- _EXERCISE GOAL_:
Reproduce the entries from the line containing "Confirm with the" through the line containing "[x=203, y=17]", changing "dropdown menu" to "drop-down list" and keeping everything else the same. Return only those lines.

- _DATA SUPPLIED_:
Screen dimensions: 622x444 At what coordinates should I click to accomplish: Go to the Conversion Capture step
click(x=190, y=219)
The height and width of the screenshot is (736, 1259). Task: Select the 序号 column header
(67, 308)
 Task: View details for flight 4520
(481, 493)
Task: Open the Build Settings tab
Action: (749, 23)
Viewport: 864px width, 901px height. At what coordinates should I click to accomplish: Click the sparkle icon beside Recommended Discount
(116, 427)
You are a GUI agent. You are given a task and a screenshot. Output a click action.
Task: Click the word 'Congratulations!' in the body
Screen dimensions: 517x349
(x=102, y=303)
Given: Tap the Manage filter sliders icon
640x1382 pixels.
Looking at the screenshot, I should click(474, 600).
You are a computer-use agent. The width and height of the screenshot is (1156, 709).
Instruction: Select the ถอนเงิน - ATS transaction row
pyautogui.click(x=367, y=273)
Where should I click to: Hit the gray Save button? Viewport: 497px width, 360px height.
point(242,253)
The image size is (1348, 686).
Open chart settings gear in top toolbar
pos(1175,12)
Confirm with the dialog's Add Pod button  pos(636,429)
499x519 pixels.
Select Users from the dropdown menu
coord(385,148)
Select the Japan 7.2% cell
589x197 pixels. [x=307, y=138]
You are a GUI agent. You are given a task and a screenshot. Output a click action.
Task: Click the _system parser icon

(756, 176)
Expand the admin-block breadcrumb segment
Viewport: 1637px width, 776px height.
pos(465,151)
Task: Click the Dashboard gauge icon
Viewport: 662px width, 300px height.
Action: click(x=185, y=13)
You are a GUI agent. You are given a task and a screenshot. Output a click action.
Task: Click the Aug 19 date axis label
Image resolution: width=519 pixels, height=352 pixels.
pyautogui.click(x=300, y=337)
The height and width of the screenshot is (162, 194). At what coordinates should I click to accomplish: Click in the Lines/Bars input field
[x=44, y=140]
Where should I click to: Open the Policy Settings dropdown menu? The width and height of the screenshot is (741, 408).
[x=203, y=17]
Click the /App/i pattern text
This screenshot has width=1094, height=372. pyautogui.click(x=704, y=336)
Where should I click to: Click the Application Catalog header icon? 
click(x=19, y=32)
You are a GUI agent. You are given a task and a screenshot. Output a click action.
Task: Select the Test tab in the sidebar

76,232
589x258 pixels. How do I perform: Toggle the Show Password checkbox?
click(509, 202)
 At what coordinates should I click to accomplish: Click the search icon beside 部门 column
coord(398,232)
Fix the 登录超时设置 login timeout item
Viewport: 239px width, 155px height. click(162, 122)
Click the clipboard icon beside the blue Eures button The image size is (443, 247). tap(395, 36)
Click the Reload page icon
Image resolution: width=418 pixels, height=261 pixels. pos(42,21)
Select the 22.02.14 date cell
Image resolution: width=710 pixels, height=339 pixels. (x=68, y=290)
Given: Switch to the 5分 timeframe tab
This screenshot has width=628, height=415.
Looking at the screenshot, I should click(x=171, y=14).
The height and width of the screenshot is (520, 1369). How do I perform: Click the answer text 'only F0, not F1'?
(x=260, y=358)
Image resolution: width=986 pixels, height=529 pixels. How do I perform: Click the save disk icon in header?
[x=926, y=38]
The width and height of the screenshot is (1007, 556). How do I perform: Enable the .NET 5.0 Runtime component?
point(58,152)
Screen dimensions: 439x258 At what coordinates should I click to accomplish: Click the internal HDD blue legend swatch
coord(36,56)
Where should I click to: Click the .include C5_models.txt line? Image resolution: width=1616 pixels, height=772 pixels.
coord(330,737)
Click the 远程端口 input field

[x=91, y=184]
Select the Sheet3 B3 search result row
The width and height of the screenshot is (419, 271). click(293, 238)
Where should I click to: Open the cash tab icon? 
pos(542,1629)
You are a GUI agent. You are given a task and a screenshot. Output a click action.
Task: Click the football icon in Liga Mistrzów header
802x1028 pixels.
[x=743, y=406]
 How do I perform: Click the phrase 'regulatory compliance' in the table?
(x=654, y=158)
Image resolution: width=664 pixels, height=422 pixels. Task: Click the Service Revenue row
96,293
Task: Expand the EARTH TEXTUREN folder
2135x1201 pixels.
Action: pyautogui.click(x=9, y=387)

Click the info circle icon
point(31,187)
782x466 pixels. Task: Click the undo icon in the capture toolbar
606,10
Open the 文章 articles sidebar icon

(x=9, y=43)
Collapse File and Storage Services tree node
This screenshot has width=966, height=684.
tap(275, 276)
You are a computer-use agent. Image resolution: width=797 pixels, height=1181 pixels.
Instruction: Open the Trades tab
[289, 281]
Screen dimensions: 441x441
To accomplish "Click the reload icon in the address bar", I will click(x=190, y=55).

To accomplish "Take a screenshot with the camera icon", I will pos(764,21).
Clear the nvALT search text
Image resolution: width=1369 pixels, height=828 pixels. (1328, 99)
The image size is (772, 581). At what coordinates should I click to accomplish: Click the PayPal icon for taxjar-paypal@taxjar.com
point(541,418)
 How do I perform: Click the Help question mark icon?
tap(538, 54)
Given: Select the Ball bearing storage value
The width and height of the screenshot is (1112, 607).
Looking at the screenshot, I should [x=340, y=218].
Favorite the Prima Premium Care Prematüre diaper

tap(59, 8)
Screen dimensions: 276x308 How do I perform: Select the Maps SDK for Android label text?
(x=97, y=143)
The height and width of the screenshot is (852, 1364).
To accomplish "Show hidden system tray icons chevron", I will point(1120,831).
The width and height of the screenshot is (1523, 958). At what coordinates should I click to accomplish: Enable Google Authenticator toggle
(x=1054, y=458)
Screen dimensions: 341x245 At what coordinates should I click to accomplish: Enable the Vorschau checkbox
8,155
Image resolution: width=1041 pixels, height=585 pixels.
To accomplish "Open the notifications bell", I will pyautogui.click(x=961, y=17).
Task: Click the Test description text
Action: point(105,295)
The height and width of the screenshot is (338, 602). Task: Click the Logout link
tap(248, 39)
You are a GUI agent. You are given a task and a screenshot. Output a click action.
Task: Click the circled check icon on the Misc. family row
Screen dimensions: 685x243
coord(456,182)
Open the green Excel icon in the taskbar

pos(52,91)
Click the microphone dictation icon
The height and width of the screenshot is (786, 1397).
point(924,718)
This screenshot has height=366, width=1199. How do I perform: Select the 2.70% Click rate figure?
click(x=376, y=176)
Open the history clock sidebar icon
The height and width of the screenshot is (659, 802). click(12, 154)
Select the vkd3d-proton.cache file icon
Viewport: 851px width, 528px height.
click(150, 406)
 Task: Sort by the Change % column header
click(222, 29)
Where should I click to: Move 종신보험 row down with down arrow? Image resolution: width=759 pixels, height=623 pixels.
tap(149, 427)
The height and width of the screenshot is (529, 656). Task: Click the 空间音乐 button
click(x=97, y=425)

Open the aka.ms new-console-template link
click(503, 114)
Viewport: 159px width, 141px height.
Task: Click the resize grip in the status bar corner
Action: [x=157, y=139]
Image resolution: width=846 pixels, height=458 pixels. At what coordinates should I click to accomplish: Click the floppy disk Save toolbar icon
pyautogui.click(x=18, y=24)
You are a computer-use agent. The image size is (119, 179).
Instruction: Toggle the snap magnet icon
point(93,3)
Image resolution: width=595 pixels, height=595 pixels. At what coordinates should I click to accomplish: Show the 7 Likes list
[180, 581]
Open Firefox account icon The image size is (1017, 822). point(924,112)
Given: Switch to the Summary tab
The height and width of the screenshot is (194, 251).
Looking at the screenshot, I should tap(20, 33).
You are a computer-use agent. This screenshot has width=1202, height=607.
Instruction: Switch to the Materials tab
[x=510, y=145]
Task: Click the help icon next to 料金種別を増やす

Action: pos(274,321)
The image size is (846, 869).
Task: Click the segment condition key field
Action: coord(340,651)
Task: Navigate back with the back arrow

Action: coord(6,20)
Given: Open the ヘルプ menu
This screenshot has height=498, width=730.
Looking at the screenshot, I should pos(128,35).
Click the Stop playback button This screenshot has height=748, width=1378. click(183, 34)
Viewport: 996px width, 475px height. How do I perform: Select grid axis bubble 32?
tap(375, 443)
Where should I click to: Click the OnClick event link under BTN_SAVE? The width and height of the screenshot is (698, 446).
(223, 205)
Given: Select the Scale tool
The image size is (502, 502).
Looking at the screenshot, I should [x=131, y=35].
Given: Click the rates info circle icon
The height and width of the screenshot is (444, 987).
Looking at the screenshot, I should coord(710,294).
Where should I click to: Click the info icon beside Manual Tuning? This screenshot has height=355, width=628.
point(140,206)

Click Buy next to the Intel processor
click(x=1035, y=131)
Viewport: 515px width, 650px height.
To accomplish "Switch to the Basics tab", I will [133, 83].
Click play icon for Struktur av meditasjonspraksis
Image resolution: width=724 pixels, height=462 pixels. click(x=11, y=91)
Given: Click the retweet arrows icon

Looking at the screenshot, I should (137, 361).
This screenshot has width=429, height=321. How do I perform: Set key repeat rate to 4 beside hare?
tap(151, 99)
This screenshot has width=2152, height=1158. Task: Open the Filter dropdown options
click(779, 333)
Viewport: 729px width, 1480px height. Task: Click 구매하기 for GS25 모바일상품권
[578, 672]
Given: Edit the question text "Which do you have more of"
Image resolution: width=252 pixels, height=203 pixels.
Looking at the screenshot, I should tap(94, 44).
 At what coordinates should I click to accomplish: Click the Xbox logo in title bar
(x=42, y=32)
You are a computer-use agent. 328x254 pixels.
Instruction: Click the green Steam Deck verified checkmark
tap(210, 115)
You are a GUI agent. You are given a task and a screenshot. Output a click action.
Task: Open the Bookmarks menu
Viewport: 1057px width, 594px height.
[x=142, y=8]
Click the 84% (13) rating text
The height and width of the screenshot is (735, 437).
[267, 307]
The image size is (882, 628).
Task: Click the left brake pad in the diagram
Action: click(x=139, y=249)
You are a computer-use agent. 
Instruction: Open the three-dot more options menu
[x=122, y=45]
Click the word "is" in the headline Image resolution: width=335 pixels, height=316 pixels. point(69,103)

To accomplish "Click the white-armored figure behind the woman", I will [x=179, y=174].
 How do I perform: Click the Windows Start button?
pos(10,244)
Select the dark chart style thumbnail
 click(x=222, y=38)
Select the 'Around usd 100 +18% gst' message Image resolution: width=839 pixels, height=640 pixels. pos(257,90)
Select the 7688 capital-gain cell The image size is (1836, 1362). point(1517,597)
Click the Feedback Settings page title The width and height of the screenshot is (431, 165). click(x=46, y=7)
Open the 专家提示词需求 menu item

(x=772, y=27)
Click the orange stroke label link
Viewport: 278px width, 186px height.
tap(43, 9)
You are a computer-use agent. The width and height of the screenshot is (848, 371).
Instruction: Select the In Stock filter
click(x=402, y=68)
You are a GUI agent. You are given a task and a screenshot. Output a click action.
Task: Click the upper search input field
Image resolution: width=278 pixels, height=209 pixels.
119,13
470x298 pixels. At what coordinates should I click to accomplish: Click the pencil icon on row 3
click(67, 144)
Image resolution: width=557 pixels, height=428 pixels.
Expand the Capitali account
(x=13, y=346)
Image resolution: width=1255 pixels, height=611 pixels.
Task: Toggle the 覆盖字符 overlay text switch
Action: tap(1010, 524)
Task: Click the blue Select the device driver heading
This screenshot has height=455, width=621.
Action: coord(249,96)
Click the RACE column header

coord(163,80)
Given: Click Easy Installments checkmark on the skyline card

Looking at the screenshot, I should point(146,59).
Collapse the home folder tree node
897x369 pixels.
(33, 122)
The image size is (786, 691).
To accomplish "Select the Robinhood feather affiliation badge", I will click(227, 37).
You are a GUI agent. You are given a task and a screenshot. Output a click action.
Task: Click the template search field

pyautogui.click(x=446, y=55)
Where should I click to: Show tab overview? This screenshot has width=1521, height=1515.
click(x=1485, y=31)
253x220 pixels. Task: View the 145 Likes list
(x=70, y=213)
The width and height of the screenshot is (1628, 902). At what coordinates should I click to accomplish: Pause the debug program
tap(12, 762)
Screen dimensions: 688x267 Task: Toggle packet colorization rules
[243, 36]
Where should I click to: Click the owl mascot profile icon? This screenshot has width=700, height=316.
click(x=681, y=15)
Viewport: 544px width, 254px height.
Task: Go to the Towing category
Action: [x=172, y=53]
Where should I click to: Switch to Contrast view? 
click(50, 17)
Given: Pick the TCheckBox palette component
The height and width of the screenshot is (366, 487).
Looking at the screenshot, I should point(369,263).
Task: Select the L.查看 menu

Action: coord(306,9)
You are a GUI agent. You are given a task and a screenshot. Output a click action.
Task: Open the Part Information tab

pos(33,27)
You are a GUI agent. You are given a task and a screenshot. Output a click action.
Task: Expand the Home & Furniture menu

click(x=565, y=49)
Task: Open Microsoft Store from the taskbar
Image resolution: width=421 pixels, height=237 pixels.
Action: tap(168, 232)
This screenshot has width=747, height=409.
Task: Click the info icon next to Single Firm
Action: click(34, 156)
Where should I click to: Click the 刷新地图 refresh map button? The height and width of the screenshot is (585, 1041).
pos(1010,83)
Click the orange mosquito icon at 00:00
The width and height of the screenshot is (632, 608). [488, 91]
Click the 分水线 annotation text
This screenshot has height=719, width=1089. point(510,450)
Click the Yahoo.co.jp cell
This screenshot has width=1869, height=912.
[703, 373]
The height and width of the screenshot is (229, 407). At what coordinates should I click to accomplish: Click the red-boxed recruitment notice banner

- _SOLUTION BELOW_:
Confirm with the dialog's Add Pod button  pos(636,429)
499x519 pixels.
Select Users from the drop-down list
coord(385,148)
Select the Japan 7.2% cell
589x197 pixels. [x=307, y=138]
You are a GUI agent. You are given a task and a screenshot. Output a click action.
Task: Click the _system parser icon

(756, 176)
Expand the admin-block breadcrumb segment
Viewport: 1637px width, 776px height.
pos(465,151)
Task: Click the Dashboard gauge icon
Viewport: 662px width, 300px height.
Action: click(x=185, y=13)
You are a GUI agent. You are given a task and a screenshot. Output a click action.
Task: Click the Aug 19 date axis label
Image resolution: width=519 pixels, height=352 pixels.
pyautogui.click(x=300, y=337)
The height and width of the screenshot is (162, 194). At what coordinates should I click to accomplish: Click in the Lines/Bars input field
[x=44, y=140]
Where should I click to: Open the Policy Settings drop-down list? The width and height of the screenshot is (741, 408).
[x=203, y=17]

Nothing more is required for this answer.